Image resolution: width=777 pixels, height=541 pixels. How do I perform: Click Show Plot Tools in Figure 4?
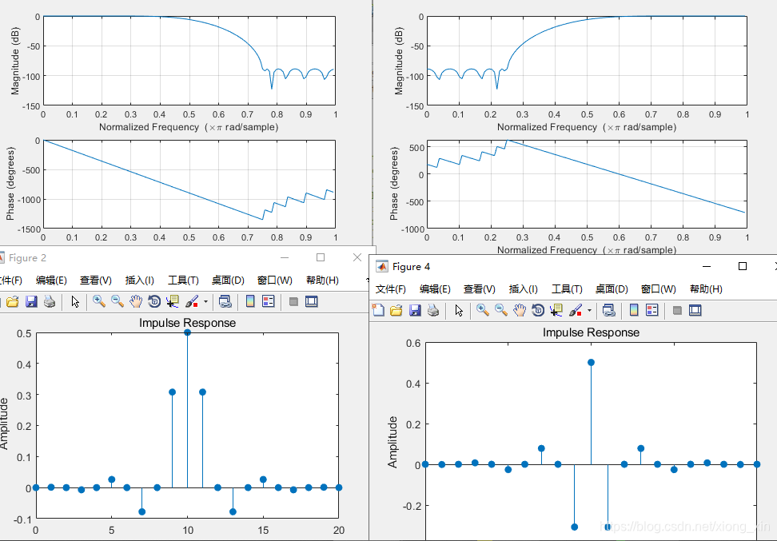[x=696, y=311]
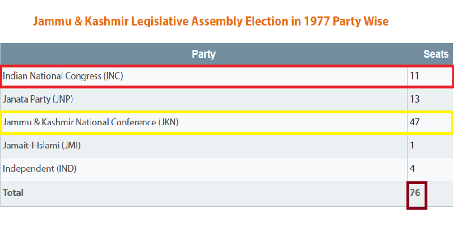Click the seats value 4 for Independent
This screenshot has width=454, height=238.
(x=412, y=168)
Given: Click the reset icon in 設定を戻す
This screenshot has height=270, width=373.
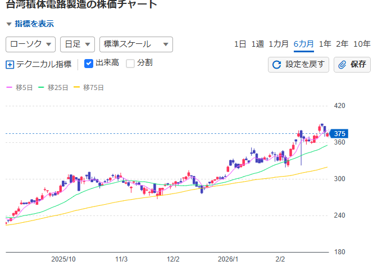Looking at the screenshot, I should [276, 65].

**TASK BRIEF:** Please retype exactly the lines from the line containing "Given: Click the reset icon in 設定を戻す" through the final line of the records above, inclusive, leaving out any pictures.

**RESULT:**
Given: Click the reset icon in 設定を戻す
This screenshot has height=270, width=373.
Looking at the screenshot, I should [276, 65].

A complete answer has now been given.